Print out every record exactly as it appears.

● Data for the task
┏━━

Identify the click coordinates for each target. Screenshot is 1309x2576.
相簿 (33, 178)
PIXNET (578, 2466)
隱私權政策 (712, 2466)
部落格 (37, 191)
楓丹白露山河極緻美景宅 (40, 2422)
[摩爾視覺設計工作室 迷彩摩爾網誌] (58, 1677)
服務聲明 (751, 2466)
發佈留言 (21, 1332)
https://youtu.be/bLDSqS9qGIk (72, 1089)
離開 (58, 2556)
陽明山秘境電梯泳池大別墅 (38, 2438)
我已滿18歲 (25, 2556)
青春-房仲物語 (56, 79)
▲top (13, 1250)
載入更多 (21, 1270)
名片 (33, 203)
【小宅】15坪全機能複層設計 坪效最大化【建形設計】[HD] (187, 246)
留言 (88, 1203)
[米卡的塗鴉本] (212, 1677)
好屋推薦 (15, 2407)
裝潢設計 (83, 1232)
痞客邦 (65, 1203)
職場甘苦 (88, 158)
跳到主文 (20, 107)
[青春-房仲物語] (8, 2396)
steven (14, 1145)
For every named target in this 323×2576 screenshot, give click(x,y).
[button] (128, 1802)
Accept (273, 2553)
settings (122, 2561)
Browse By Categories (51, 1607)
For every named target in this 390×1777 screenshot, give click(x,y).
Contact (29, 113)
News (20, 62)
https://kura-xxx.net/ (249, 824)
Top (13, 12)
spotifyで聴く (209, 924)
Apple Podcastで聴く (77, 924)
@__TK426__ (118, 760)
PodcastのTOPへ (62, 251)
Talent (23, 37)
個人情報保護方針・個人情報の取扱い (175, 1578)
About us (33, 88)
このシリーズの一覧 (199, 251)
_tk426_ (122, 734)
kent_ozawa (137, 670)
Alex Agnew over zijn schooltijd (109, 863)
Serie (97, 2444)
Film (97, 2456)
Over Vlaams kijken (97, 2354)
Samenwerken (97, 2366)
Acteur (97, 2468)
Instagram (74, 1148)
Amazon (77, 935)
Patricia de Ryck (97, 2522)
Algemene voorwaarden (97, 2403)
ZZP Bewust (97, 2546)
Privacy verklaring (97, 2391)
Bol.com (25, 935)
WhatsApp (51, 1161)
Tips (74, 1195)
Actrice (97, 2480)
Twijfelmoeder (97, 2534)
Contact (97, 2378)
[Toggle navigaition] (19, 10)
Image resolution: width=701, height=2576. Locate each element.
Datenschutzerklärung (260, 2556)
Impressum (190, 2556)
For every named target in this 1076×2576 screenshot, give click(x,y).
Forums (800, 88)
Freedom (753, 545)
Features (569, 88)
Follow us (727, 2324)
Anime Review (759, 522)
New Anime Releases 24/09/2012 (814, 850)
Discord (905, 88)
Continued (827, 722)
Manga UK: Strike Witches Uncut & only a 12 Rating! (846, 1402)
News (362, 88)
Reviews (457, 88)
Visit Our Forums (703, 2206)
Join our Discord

┗━━

● Answer to this problem
Identify the click coordinates for each target. Screenshot is 1309x2576.
相簿 (33, 178)
PIXNET (578, 2466)
隱私權政策 (712, 2466)
部落格 (37, 191)
楓丹白露山河極緻美景宅 (40, 2422)
[摩爾視覺設計工作室 迷彩摩爾網誌] (58, 1677)
服務聲明 (751, 2466)
發佈留言 (21, 1332)
https://youtu.be/bLDSqS9qGIk (72, 1089)
離開 (58, 2556)
陽明山秘境電梯泳池大別墅 (38, 2438)
我已滿18歲 (25, 2556)
青春-房仲物語 (56, 79)
▲top (13, 1250)
載入更多 (21, 1270)
名片 (33, 203)
【小宅】15坪全機能複層設計 坪效最大化【建形設計】[HD] (187, 246)
留言 (88, 1203)
[米卡的塗鴉本] (212, 1677)
好屋推薦 (15, 2407)
裝潢設計 (83, 1232)
痞客邦 (65, 1203)
職場甘苦 (88, 158)
跳到主文 (20, 107)
[青春-房仲物語] (8, 2396)
steven (14, 1145)
For every named target in this 323×2576 screenshot, give click(x,y).
[button] (128, 1802)
Accept (273, 2553)
settings (122, 2561)
Browse By Categories (51, 1607)
For every named target in this 390×1777 screenshot, give click(x,y).
Contact (29, 113)
News (20, 62)
https://kura-xxx.net/ (249, 824)
Top (13, 12)
spotifyで聴く (209, 924)
Apple Podcastで聴く (77, 924)
@__TK426__ (118, 760)
PodcastのTOPへ (62, 251)
Talent (23, 37)
個人情報保護方針・個人情報の取扱い (175, 1578)
About us (33, 88)
このシリーズの一覧 (199, 251)
_tk426_ (122, 734)
kent_ozawa (137, 670)
Alex Agnew over zijn schooltijd (109, 863)
Serie (97, 2444)
Film (97, 2456)
Over Vlaams kijken (97, 2354)
Samenwerken (97, 2366)
Acteur (97, 2468)
Instagram (74, 1148)
Amazon (77, 935)
Patricia de Ryck (97, 2522)
Algemene voorwaarden (97, 2403)
ZZP Bewust (97, 2546)
Privacy verklaring (97, 2391)
Bol.com (25, 935)
WhatsApp (51, 1161)
Tips (74, 1195)
Actrice (97, 2480)
Twijfelmoeder (97, 2534)
Contact (97, 2378)
[Toggle navigaition] (19, 10)
Image resolution: width=701, height=2576. Locate each element.
Datenschutzerklärung (260, 2556)
Impressum (190, 2556)
For every named target in this 1076×2576 screenshot, give click(x,y).
Forums (800, 88)
Freedom (753, 545)
Features (569, 88)
Follow us (727, 2324)
Anime Review (759, 522)
New Anime Releases 24/09/2012 (814, 850)
Discord (905, 88)
Continued (827, 722)
Manga UK: Strike Witches Uncut & only a 12 Rating! (846, 1402)
News (362, 88)
Reviews (457, 88)
Visit Our Forums (703, 2206)
Join our Discord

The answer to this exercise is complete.